To begin with, Pritchard was startled by the men’s
eagerness to talk about the abuse that had happened to them:
“It is generally thought that men find it difficult
to admit that they have been abused. I was particularly struck
by the way in which all the men talked openly about their
lives and the abuse they had experienced” (p. 70). Indeed,
the study itself grew out of men’s requests to be included
in what was originally designed as women-only focus groups
on adult abuse that were held at senior day care centers.
Types of Abuse
The stories the men told, and the observations Pritchard
makes, strongly echo the stories told by women. Two of the
men, for instance, had been sexually abused, one by his wife
and the other by a male “friend.” Two men Pritchard
classified as having “battered husband syndrome”:
“They had previously been abused physically by their
wives, but both of them maintained that they had had happy
marriages. Mac saw having arguments as ‘just normal’”
(p. 56).
“Sam” was confined to only one room of the house,
kept from the television, and not talked to by his wife and
daughter. “Jim’s” wife had several times
attempted to pull out his tracheotomy tube when she became
angry. When Jim attempted to leave her, “she became
physically violent and had to be restrained by police”
(p. 53). Eleven of the twelve victims had been financially
abused (for periods ranging from 6 months to 13 years), and
nine of them had been neglected.
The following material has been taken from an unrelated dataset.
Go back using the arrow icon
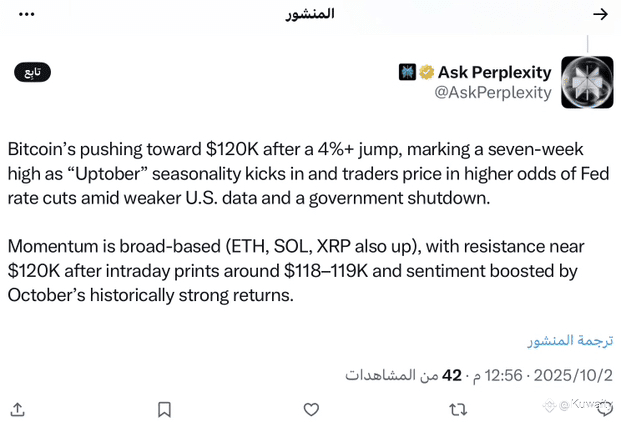Viewport: 621px width, 422px height. tap(600, 15)
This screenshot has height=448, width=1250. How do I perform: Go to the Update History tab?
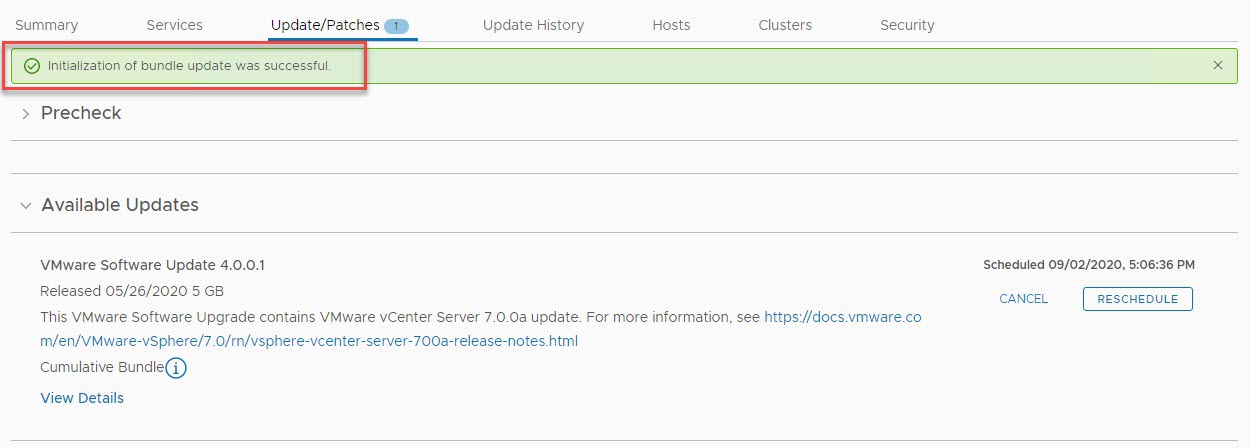tap(533, 25)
Pritchard was particularly
appalled to learn that two of the “neglecters”
were home care recipients.
On the day Gregory came into care, it was found that there
was no water supply (the toilet was completely overflowing),
electricity or cooking facilities and he had run out of coal
for the fire. Fleas were found in the carpets and furniture;
bedding was soiled and faeces were evident on the floor. Fred
had been living in similar conditions. One accepts that standards
differ between individuals, but it is incomprehensible how
trained home care staff could have failed to report the conditions
these men were living in. (pp. 50-51).
She notes of these cases,
When these men were interviewed it was clear that they
had not liked living in these conditions but had been unable
to say this. Perhaps a fundamental form of abuse is that
no one bothered to ask them how they felt and just assumed
it was their choice to live this way. It is easy to stereotype
men as not caring about how they live. (p. 51).
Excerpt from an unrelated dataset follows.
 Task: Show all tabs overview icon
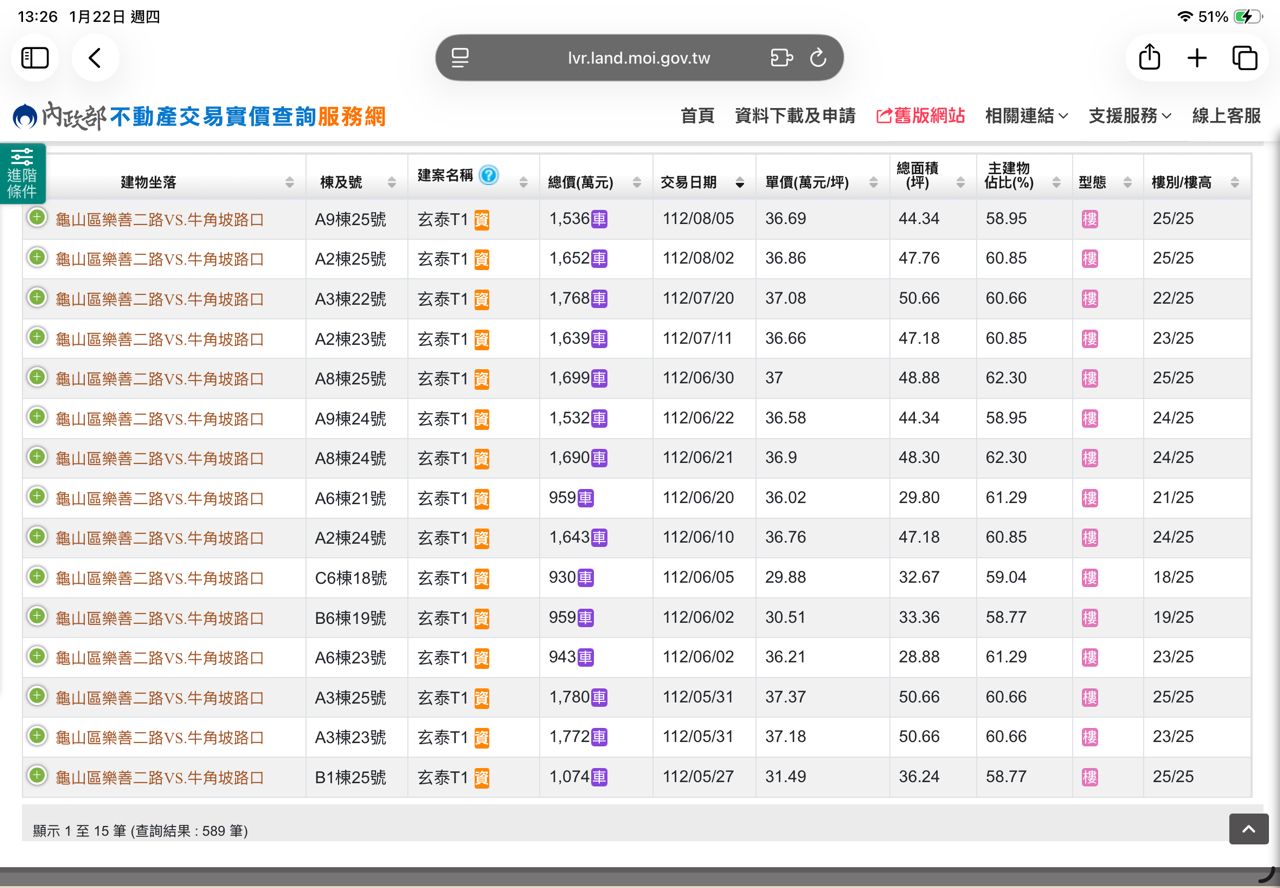[1245, 58]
Women are often thought to take all “blame” for
what happens in relationships, but these men also accepted
what had happened: “All the men interviewed had a sense
of resignation about what had happened to them, whether the
abuse had been experienced in the past or very recently. None
of them presented as embittered but rather with a sense of
sadness” (p. 57). “None of the men apportioned
blame [for their situation] to others” (p. 72). As with
many other studies, including some of Pritchard’s, “the
present study found that carer’s stress was not a causal
factor in the abuse of the men” (p. 101).
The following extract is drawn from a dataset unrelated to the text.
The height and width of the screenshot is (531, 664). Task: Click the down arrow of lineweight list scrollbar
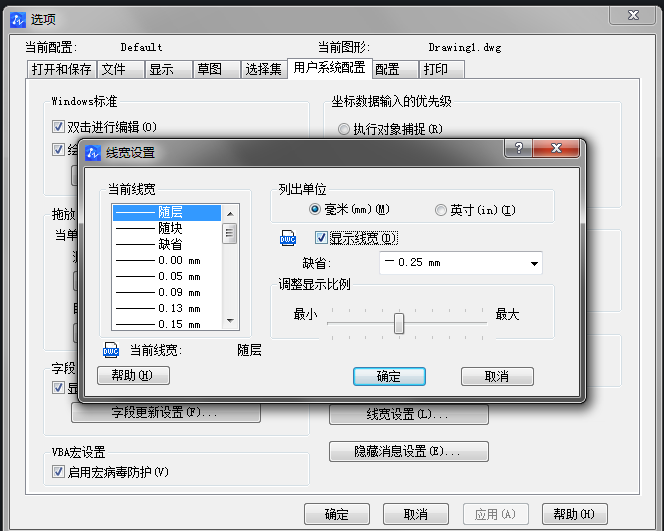coord(230,321)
What the Men Said they Needed
As it is with many women victims, “it was very important
to most of the men to act in ways which protected the abuser.
As noted above, none of the men showed malice towards the
abuser and did not want to take legal action, even when they
were not related” (p. 77). When she asked them to talk
about their past as well as current needs, “most of
them tended to focus on the present as ‘nothing can
be done about the past’” (p. 58). Interestingly,
of the nine men who were admitted to emergency placements
(only four of which were self-generated), only one wanted
to return home.
Other needs the men had related primarily to housing, finances,
and legal matters. In particular, Pritchard notes, “The
men who had been financially abused had little knowledge what
steps needed to be taken to safeguard their assets. There
was little knowledge about freezing accounts or changing joint
accounts” (p. 81).
Talking about what had happened seemed to be important to
all the men: “what was important to them was that ‘someone
is willing to listen,’” Pritchard reported (p.
71). “All of the men were isolated either physically
or emotionally,” (p. 82), “Six of the men were
widowed and welcomed the opportunity to talk about their wives,”
(p. 84), and “Few of the men had ever been given the
opportunity to vent their feelings, perhaps because it is
not seen as a macho thing to do” (p. 84).
For the two men who chose to remain in abusive situations,
talking was particularly important:
Colin refused help from professionals, who he felt were
‘taking sides’ with his [emotionally and financially
abusive] son. Also because he had always been in control
of his life and had had a ‘responsible’ job
he wanted to sort things out for himself. His need was to
be able to talk; he did not want anyone to take action....
Vernon talked openly about his situation when he attended
the day centre twice a week, but he also attended the survivors’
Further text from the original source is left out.